SQL doesn't define the 'order' in which JOINS are done because it is not the nature of the language. Obviously an order has to be specified in the statement, but an INNER JOIN can be considered commutative: you can list them in any order and you will get the same results.
That said, when constructing a SELECT ... JOIN, particularly one that includes LEFT JOINs, I've found it makes sense to regard the third JOIN as joining the new table to the results of the first JOIN, the fourth JOIN as joining the results of the second JOIN, and so on.
More rarely, the specified order can influence the behaviour of the query optimizer, due to the way it influences the heuristics.
No. The way the query is assembled, it requires that companies and users both have a companyid, jobs has a userid and a jobid and useraccounts has a userid. However, only one of companies or user needs a userid for the JOIN to work.
The WHERE clause is filtering the whole result -- i.e. all JOINed columns -- using a column provided by the jobs table.
I can't answer the bit about the USING syntax. That's weird. I've never seen it before, having always used an ON clause instead.
But what I can tell you is that the order of JOIN operations is determined dynamically by the query optimizer when it constructs its query plan, based on a system of optimization heuristics, some of which are:
Is the JOIN performed on a primary key field? If so, this gets high priority in the query plan.
Is the JOIN performed on a foreign key field? This also gets high priority.
Does an index exist on the joined field? If so, bump the priority.
Is a JOIN operation performed on a field in WHERE clause? Can the WHERE clause expression be evaluated by examining the index (rather than by performing a table scan)? This is a major optimization opportunity, so it gets a major priority bump.
What is the cardinality of the joined column? Columns with high cardinality give the optimizer more opportunities to discriminate against false matches (those that don't satisfy the WHERE clause or the ON clause), so high-cardinality joins are usually processed before low-cardinality joins.
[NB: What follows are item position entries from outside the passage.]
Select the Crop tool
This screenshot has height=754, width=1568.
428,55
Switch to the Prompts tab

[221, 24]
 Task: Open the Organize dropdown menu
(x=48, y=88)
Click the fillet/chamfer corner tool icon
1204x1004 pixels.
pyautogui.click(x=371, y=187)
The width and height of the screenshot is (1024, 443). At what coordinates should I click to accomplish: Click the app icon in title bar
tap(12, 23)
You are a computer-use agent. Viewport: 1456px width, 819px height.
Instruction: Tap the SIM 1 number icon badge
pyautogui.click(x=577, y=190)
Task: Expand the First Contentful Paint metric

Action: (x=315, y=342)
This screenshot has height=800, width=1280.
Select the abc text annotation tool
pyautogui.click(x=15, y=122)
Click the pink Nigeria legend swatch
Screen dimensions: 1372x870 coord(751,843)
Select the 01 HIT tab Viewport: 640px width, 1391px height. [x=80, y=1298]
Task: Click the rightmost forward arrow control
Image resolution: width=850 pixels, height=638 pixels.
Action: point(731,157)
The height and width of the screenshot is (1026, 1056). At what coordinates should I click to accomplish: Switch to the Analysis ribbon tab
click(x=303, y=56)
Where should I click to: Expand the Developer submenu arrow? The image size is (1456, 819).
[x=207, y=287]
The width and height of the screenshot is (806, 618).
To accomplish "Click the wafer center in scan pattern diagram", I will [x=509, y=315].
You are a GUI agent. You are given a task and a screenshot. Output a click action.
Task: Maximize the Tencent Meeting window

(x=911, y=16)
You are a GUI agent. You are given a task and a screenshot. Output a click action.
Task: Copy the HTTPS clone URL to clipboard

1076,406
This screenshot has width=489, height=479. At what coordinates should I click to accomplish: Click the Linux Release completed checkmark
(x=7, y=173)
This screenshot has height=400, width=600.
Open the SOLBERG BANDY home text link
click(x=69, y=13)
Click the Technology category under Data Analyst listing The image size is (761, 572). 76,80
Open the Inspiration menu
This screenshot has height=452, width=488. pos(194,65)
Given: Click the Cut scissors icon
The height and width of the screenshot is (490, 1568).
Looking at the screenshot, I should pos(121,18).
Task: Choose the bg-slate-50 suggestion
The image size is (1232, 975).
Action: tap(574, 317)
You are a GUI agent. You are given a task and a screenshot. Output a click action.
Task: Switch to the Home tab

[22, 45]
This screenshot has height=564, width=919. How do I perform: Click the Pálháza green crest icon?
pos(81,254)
How many actual rows are in the joined table? Joining against a table with only 100 values is going to create less of a data explosion than joining against a table with ten million rows.
Anyhow... the point is... there are a LOT of variables that go into the query execution plan. If you want to see how MySQL optimizes its queries, use the EXPLAIN syntax.
And here's a good article to read:
http://www.informit.com/articles/article.aspx?p=377652
ON EDIT:
To answer your 4th question: You aren't querying the "companies" table. You're querying the joined cross-product of ALL four tables in your FROM and USING clauses.
The "j.jobid" alias is just the fully-qualified name of one of the columns in that joined collection of tables.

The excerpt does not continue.